The Importance of Human Resource Forecasting in Project Management
Abstract
The research explores HR forecasting methods in project management specifically for Nigeria’s banking and telecommunications sectors. Project management requires HR forecasting tools to connect employee qualifications with project requirements because of accelerated technology development and fluctuating employment markets. Several shortcomings exist regarding methodological advancements as well as the inclusion of stakeholders together with the implementation of artificial intelligence (AI) technologies. Project success rates and workforce efficiency together with stakeholder satisfaction along with organizational barriers receive evaluation through this research which relies on 278 surveys from HR and project managers. Historical trend analysis and managerial judgment continue to dominate forecasting methods because organizations remain familiar with their methods while predictive analytics solutions powered by AI demonstrate only moderate implementation despite their potential benefits.

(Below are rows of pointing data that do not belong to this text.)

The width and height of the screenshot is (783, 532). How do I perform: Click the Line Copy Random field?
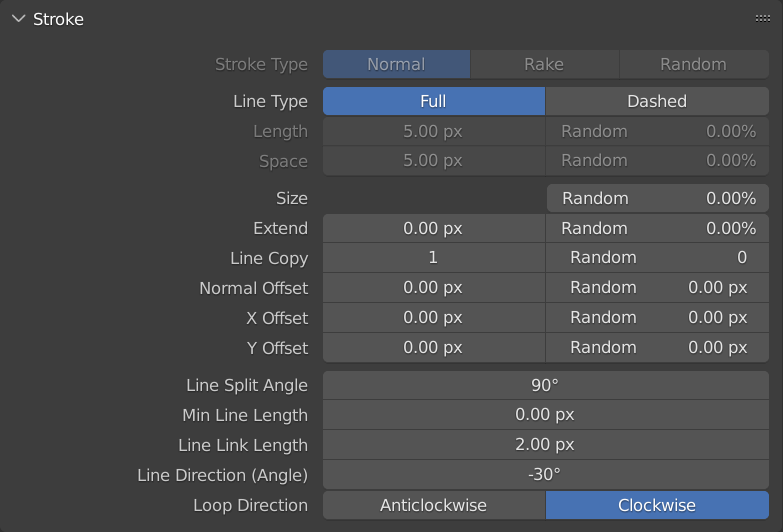(x=657, y=258)
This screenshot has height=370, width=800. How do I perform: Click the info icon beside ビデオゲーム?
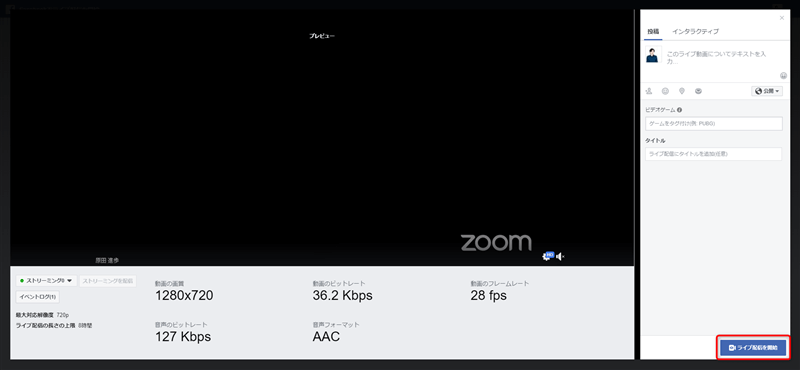coord(680,110)
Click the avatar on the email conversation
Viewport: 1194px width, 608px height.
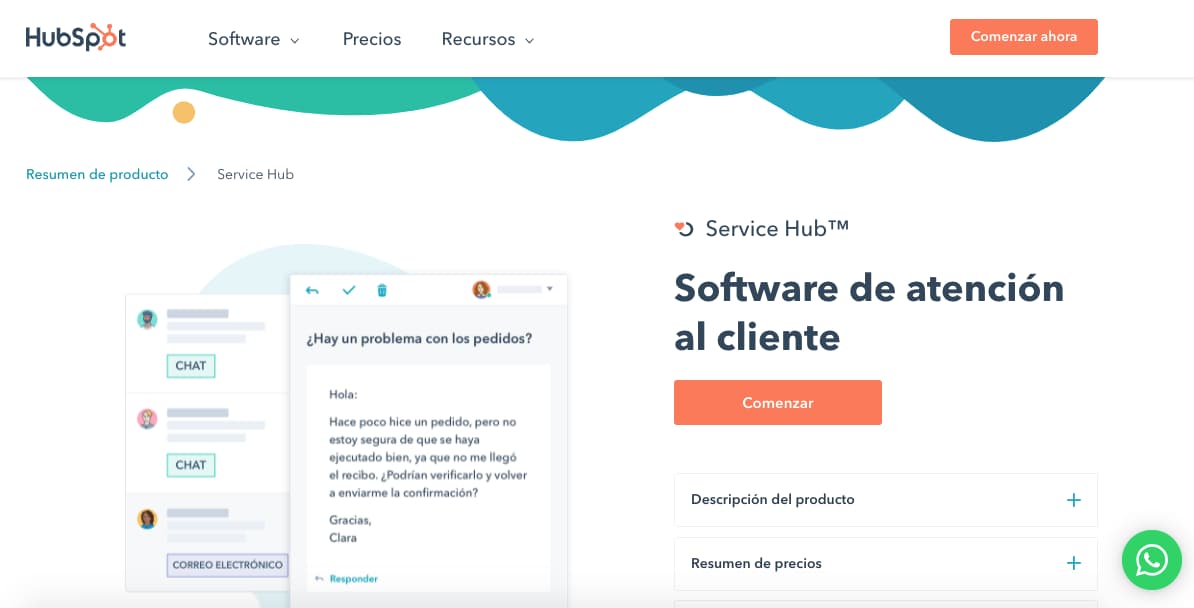pos(149,518)
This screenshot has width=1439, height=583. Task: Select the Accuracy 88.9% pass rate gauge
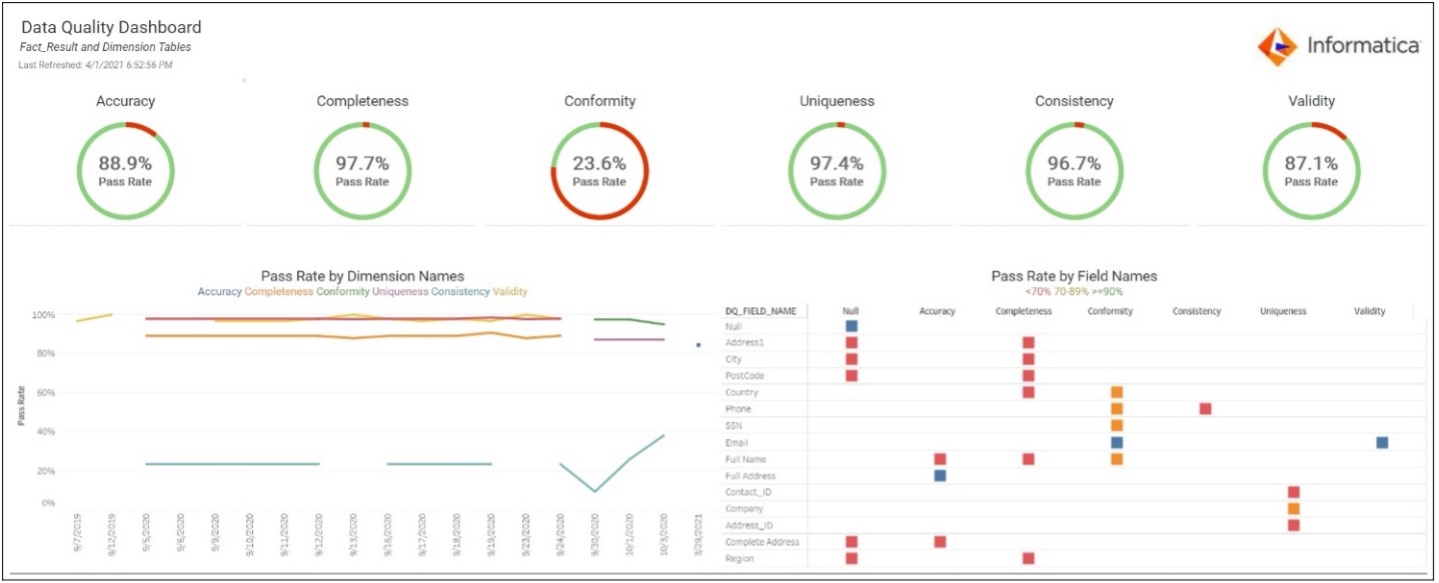126,171
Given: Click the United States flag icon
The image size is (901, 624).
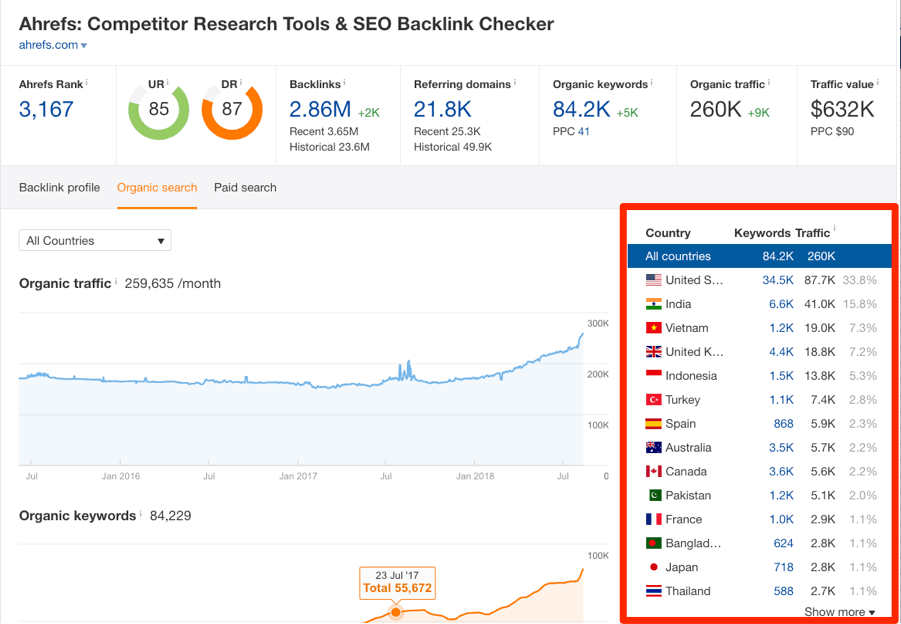Looking at the screenshot, I should [655, 280].
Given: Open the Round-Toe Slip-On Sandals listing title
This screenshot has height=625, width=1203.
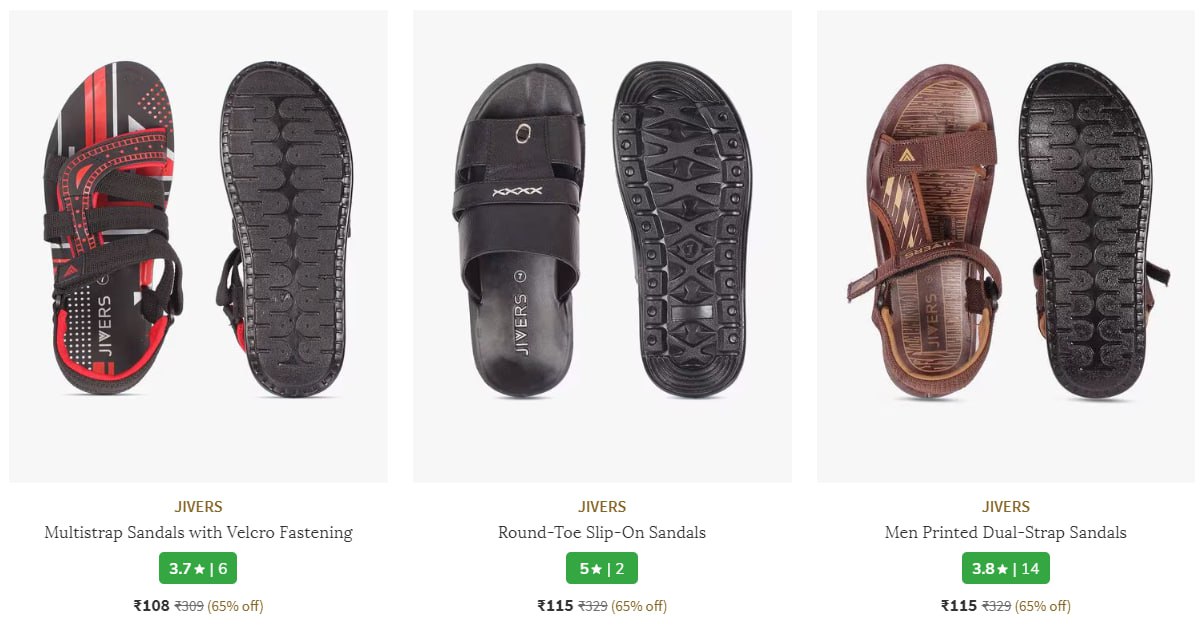Looking at the screenshot, I should [x=602, y=533].
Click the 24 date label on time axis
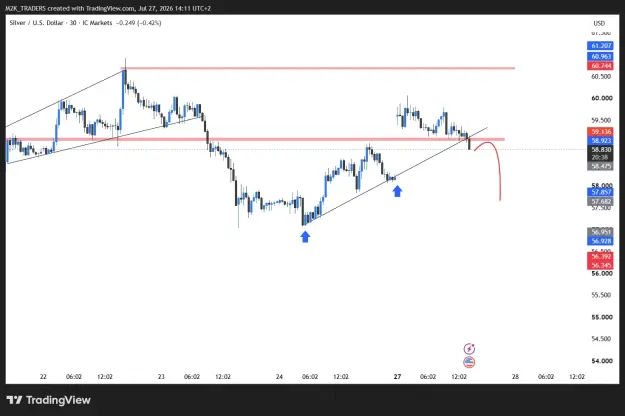 point(279,376)
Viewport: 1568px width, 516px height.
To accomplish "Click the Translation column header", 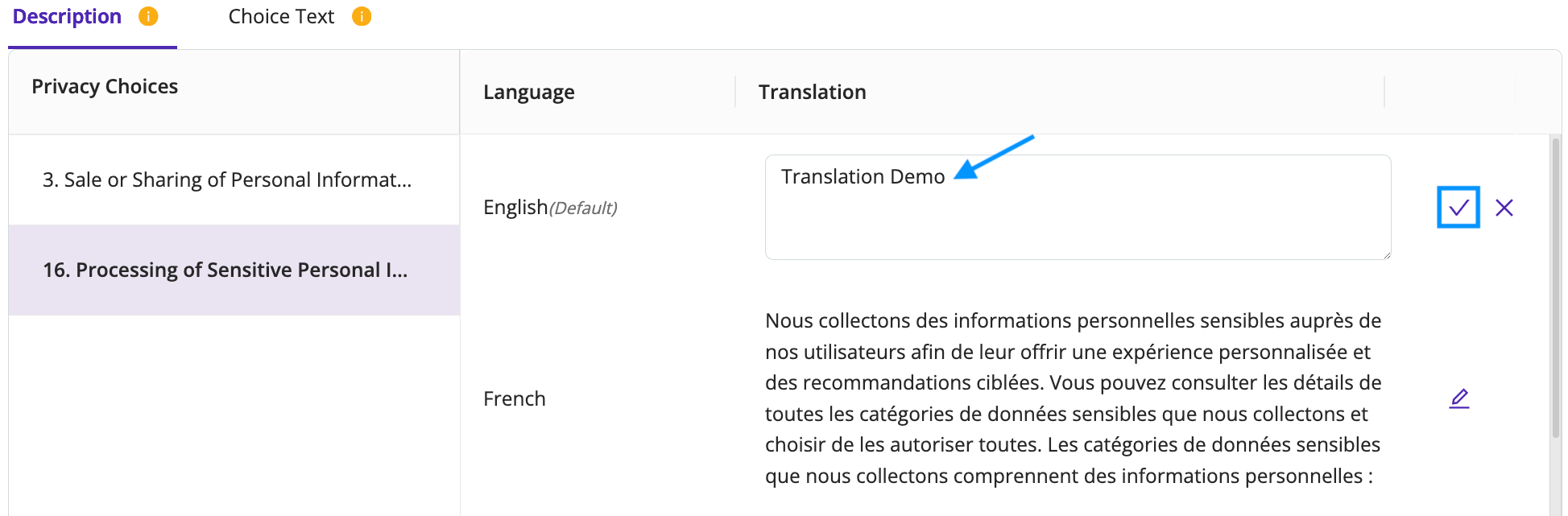I will (812, 93).
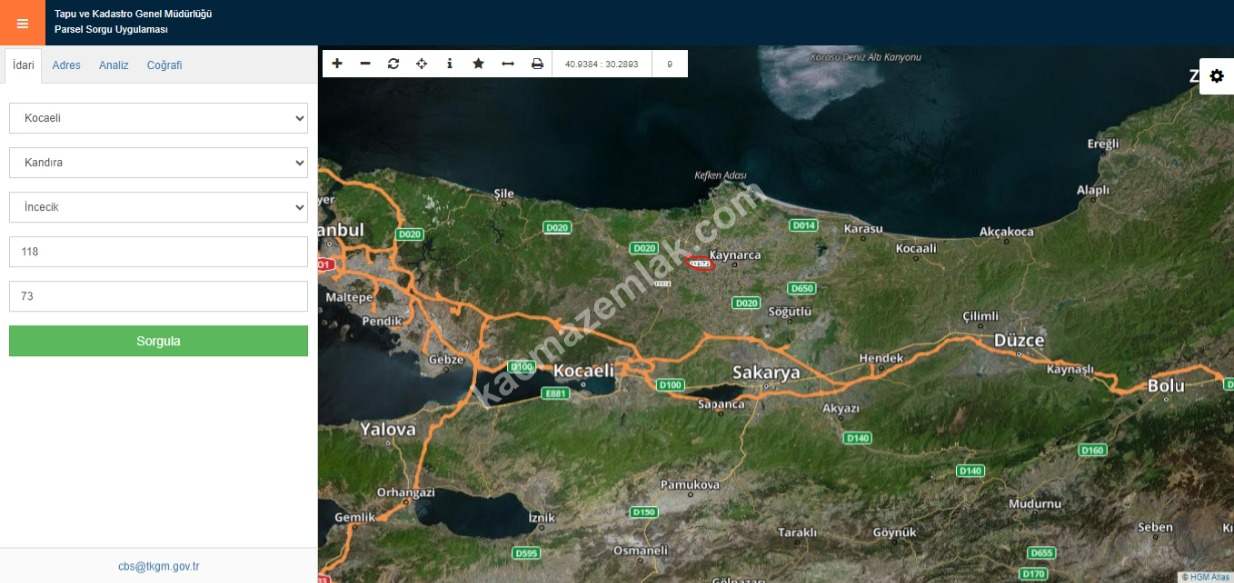Screen dimensions: 1234x583
Task: Click the star favorites icon
Action: [478, 64]
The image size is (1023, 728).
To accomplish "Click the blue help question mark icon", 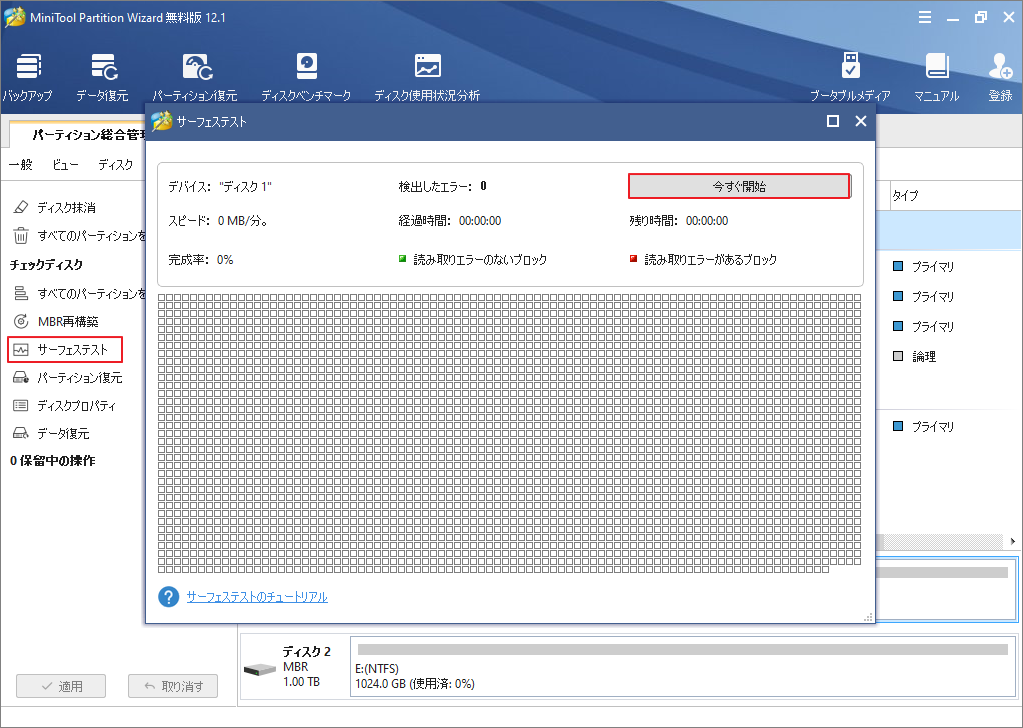I will click(169, 597).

Organizations that bring together AI systems and human judgment achieve greater success in projects and earn more satisfied stakeholders. The level of accuracy in forecasting directly enhanced how optimally organizations could utilize their workforce demonstrating the importance of data-based planning. Data quality problems together with employee reluctance to transform operations proved to be the biggest obstacles for effective forecasting rather than budget limitations. The research demonstrates weak stakeholder theory compliance because employee needs and diversity targets received inadequate attention while showing partial support for contingency theory through situation-specific modifications. The research expands theoretical knowledge by demonstrating the validity of contingency theory for forecast adaptability and it tests the implementation feasibility of stakeholder theory. The practical use of this research demonstrates that organizations need to develop mixed forecasting systems along with strong data protection systems coupled with adequate organizational preparedness to accept new technologies. The advisory calls for the integration of AI systems combined with stakeholder-led processes and regular model assessment to improve agility. The research fills a fundamental hole in HR forecasting literature through its empirical findings from developing economies which deliver operational strategies to enhance workforce planning during project volatility.
Keywords: Human Resource Forecasting, Project Management, Artificial Intelligence, Contingency Theory, Stakeholder Theory, Nigeria.